The authors evaluate multiple embedding models to determine which best supports downstream policy learning, measuring performance across clustering, classification, complexity ranking, and decision prediction tasks. Sentence-T5-base and MetaCLIP-H14 emerge as top performers, balancing high overall scores with reasonable computational cost, indicating their suitability for encoding query states in adaptive configuration systems. Results confirm that embedding quality directly influences policy effectiveness, with text-only and multimodal models both capable of strong performance depending on task requirements.

The authors use a learned configuration framework (ARC) to adaptively select workflows and tools for LLM-based tasks, outperforming fixed architectures and search-based baselines across reasoning and tool-use benchmarks. Results show that ARC achieves higher accuracy while maintaining efficiency, with gains consistent across model sizes and partial transferability across tasks sharing structural or tool similarities. The framework’s effectiveness is further supported by low policy configuration error rates and improved performance after supervised fine-tuning refinement.
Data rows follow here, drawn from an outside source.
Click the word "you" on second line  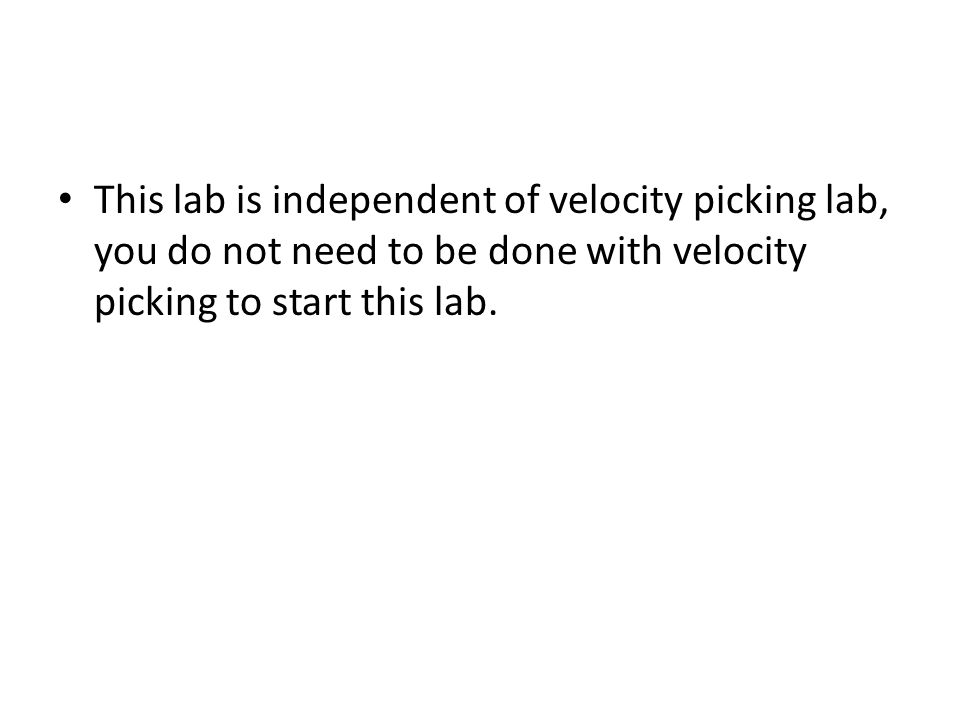coord(126,251)
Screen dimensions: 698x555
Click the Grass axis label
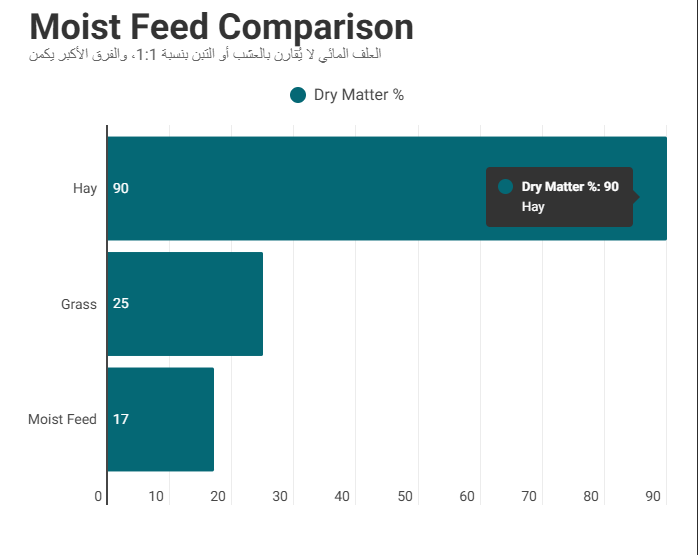pos(79,304)
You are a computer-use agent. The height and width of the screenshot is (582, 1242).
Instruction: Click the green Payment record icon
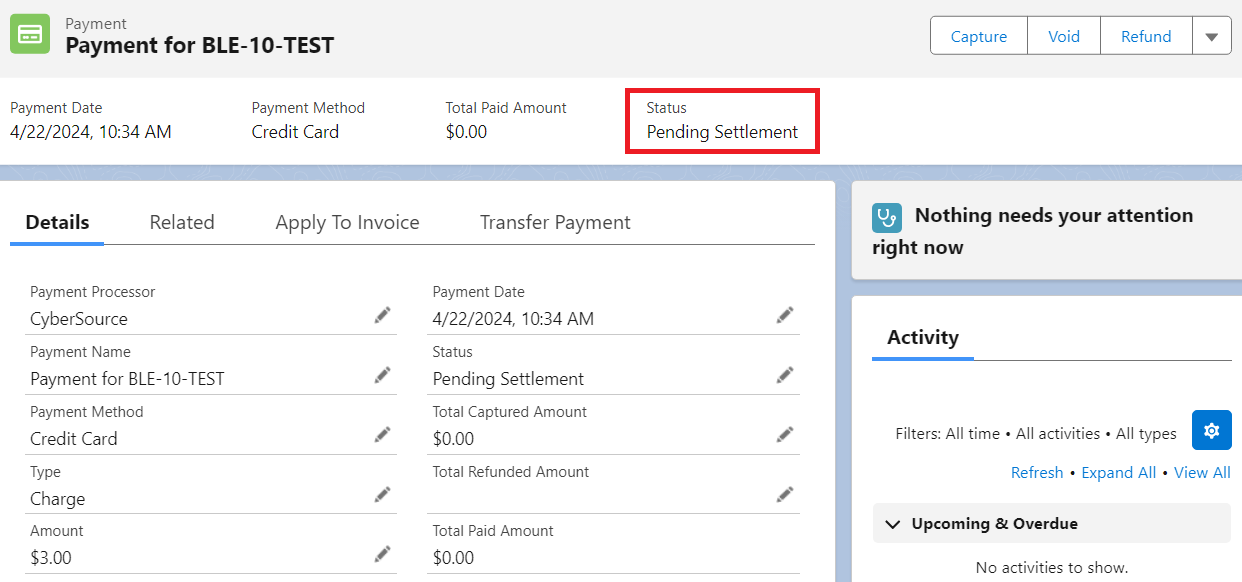click(x=30, y=35)
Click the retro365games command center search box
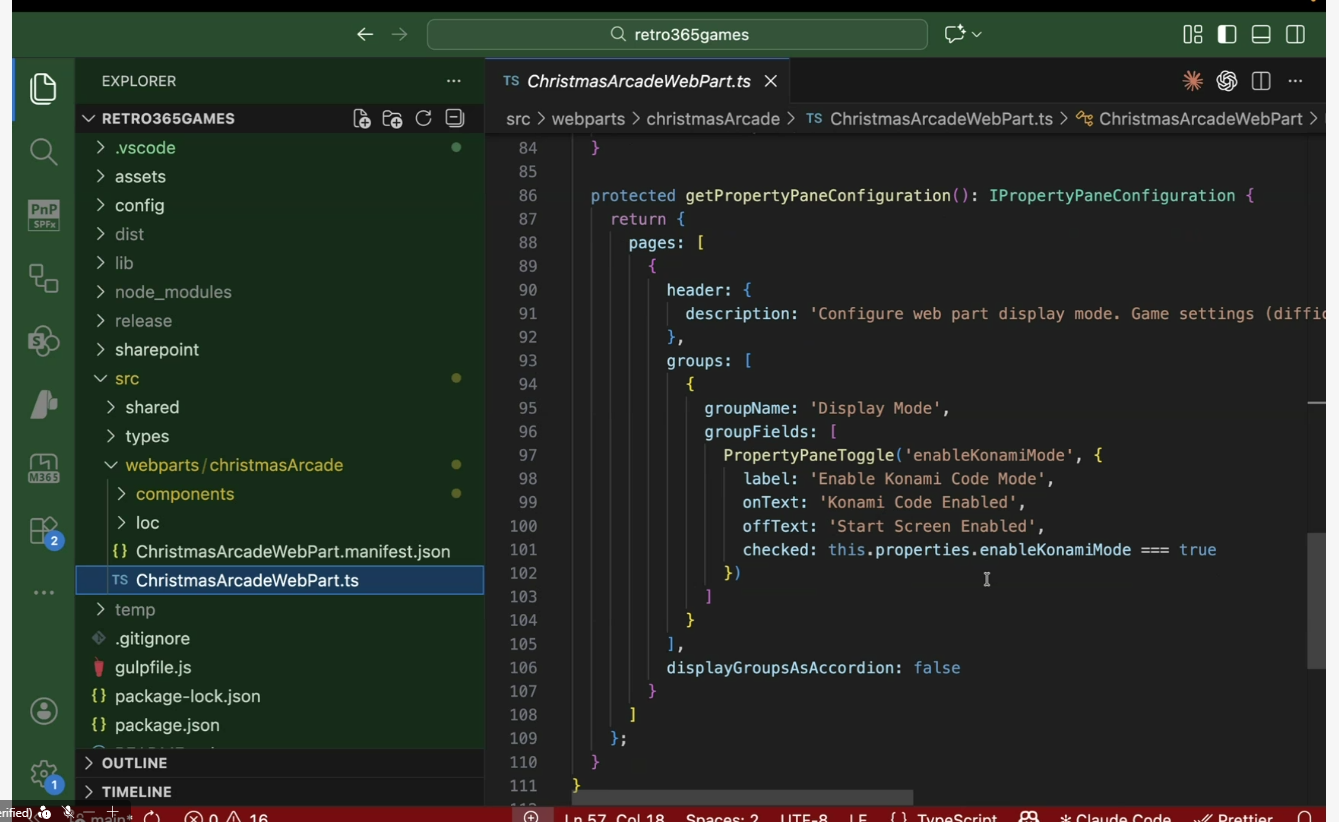 tap(677, 35)
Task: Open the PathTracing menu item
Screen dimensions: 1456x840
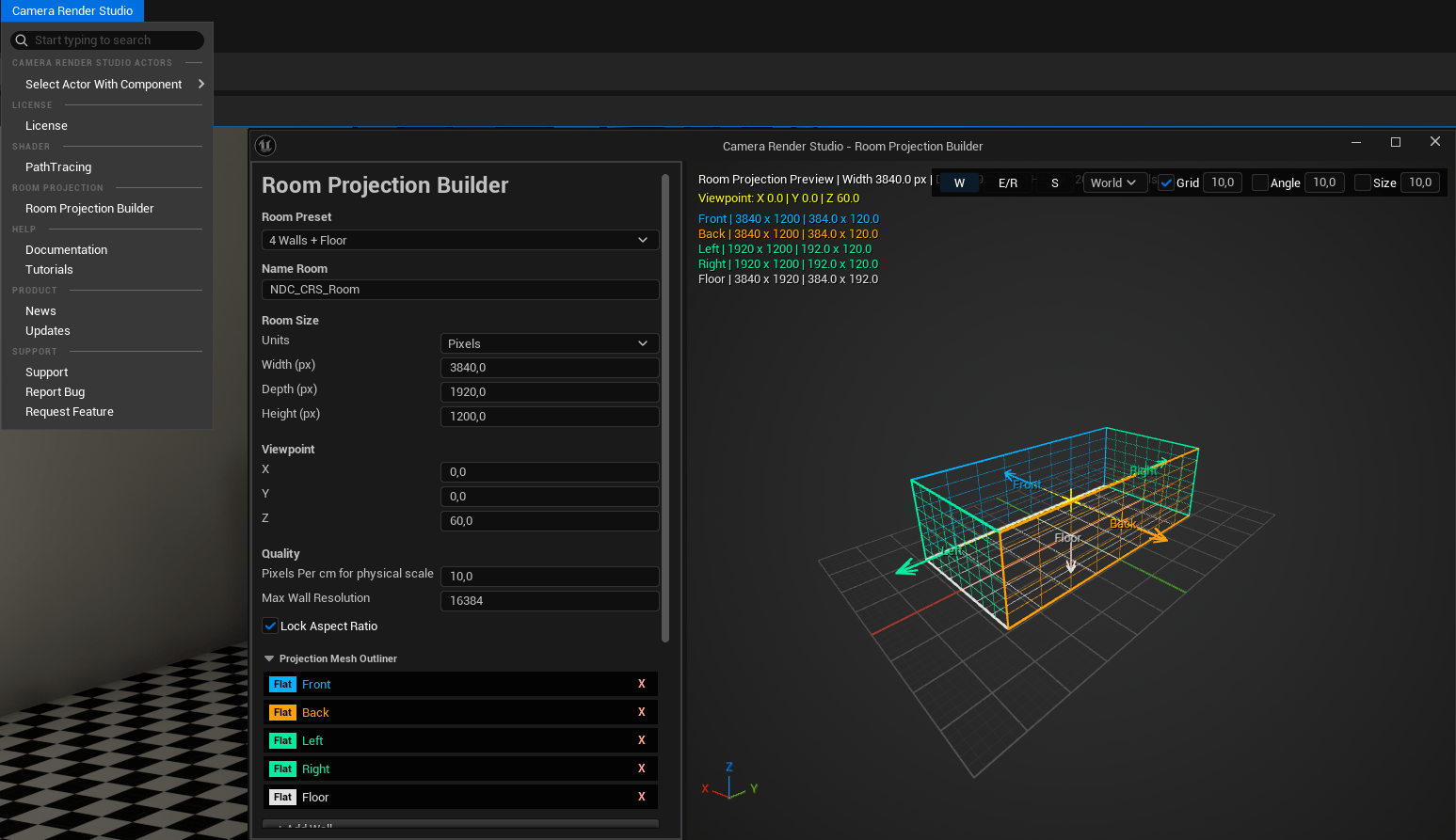Action: point(58,166)
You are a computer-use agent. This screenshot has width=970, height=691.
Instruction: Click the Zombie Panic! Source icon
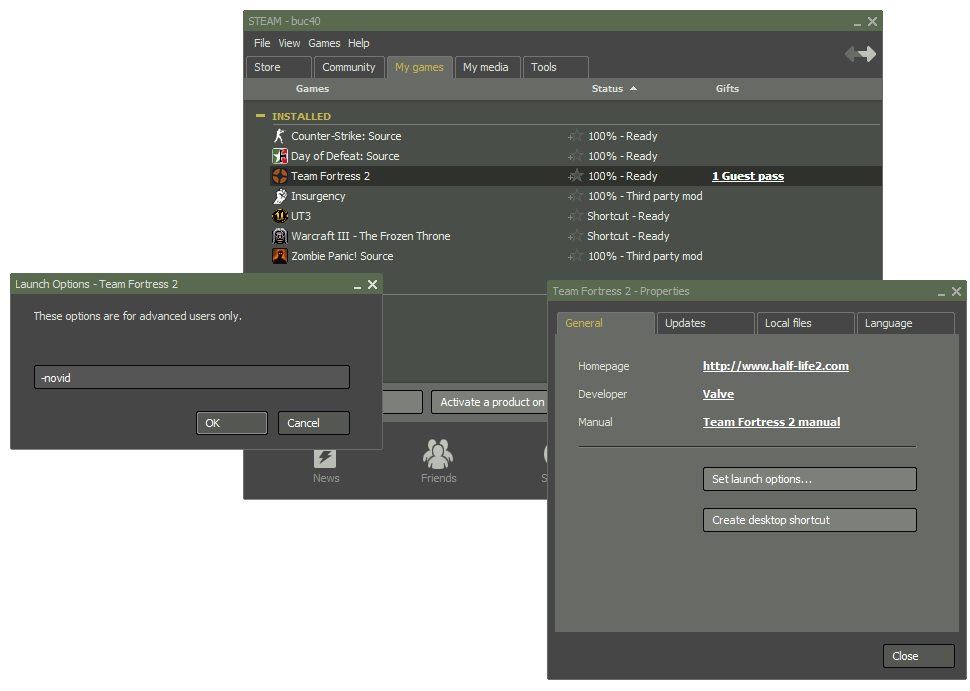280,256
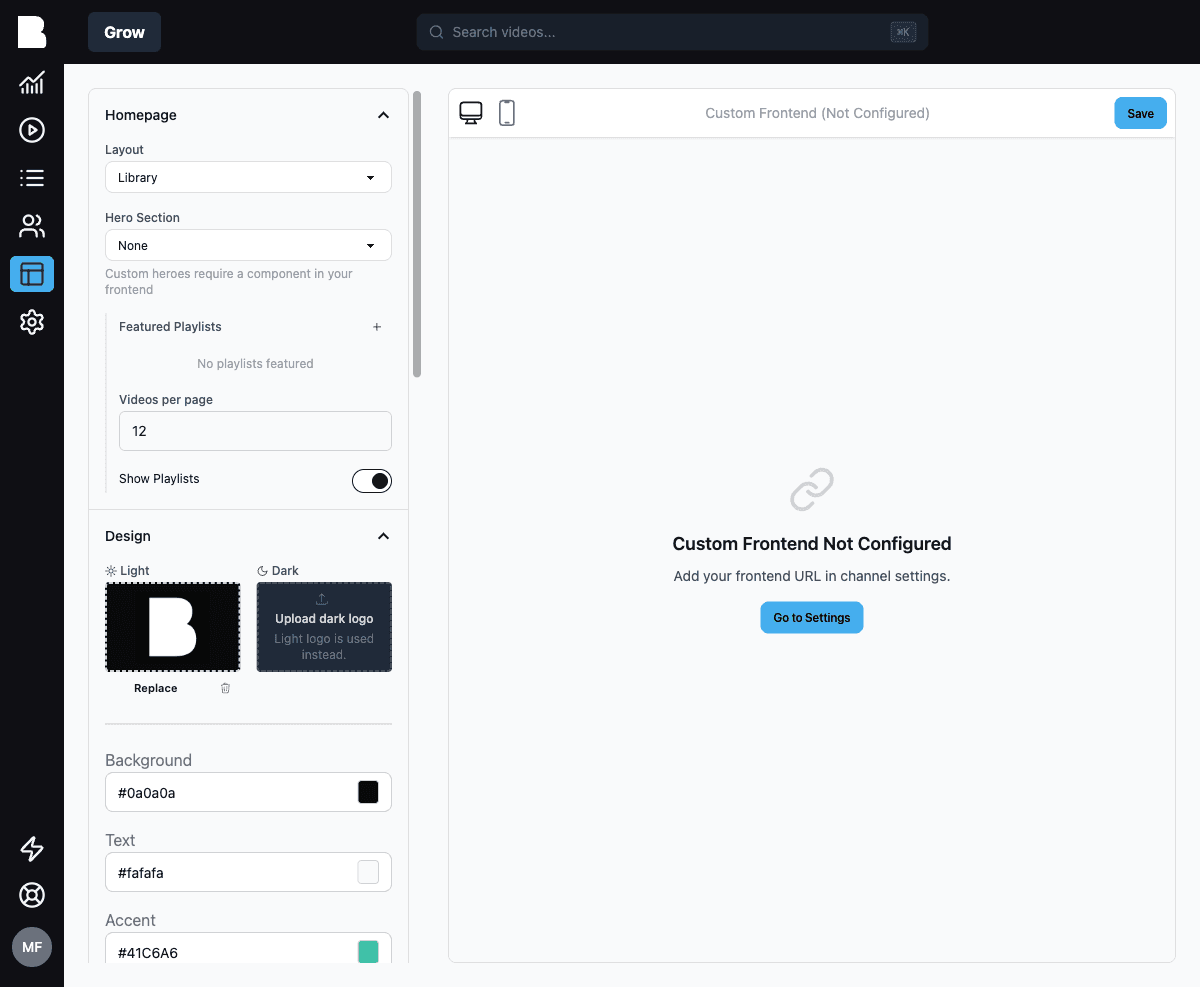Delete the light logo with trash icon
Screen dimensions: 1200x987
[x=225, y=688]
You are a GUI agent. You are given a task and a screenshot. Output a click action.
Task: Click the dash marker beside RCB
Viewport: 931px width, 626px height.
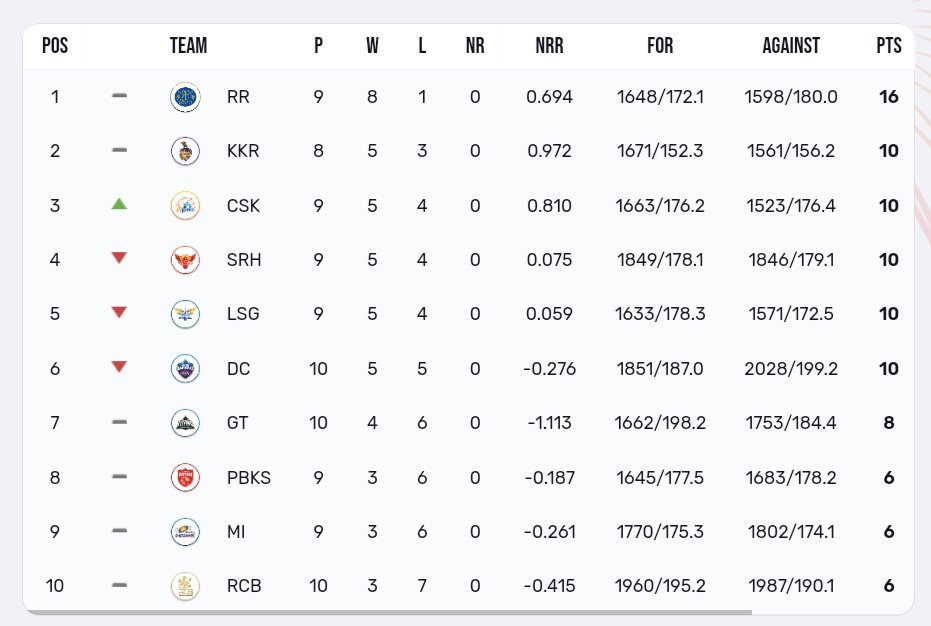coord(119,585)
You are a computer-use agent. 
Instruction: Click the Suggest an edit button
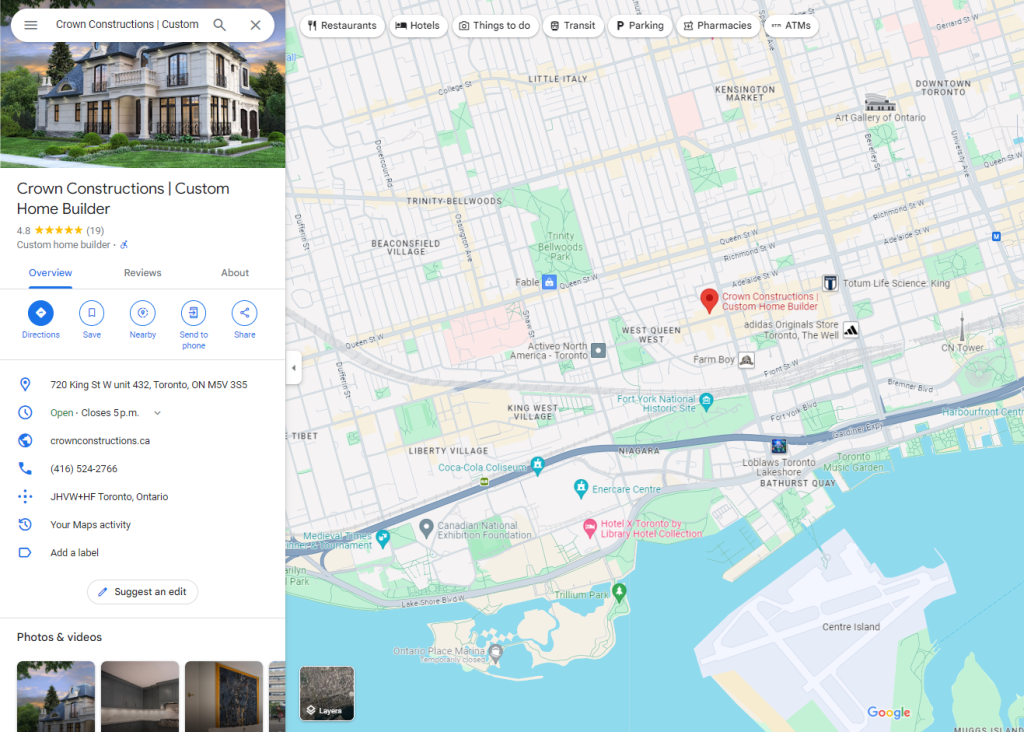(x=142, y=591)

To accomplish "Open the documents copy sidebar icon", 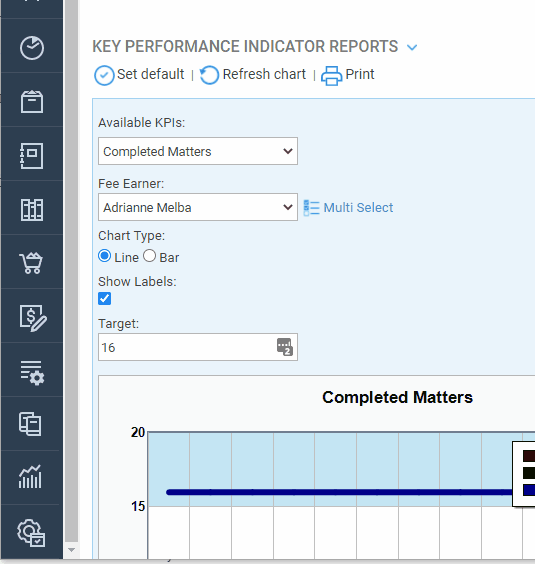I will coord(30,424).
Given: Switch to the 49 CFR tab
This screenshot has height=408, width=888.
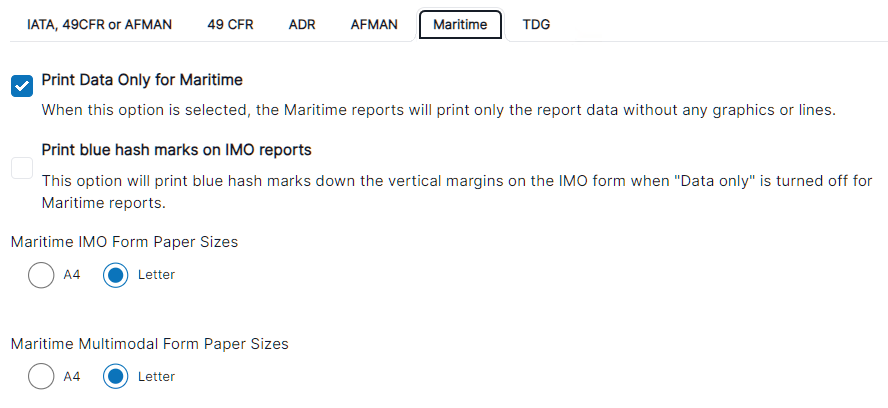Looking at the screenshot, I should click(230, 25).
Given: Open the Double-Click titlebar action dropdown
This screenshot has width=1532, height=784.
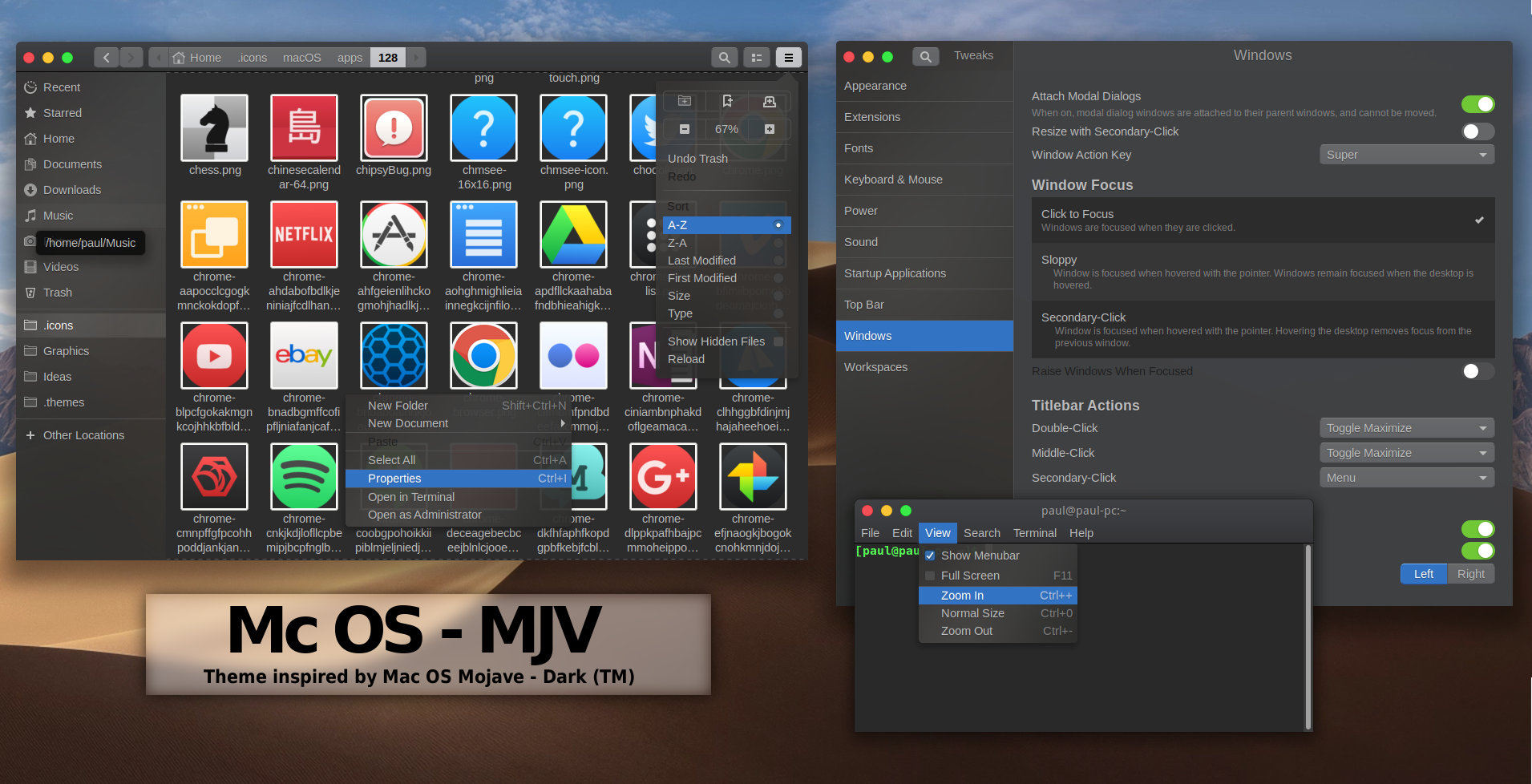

The authors use ARC to learn adaptive workflow configurations and observe significantly higher workflow diversity compared to grid or greedy search baselines, as measured by unique workflows, entropy, and Gini coefficient. Results show that ARC explores a broader and more balanced set of structural patterns, indicating its ability to dynamically tailor configurations to task demands rather than relying on fixed or exhaustively searched strategies.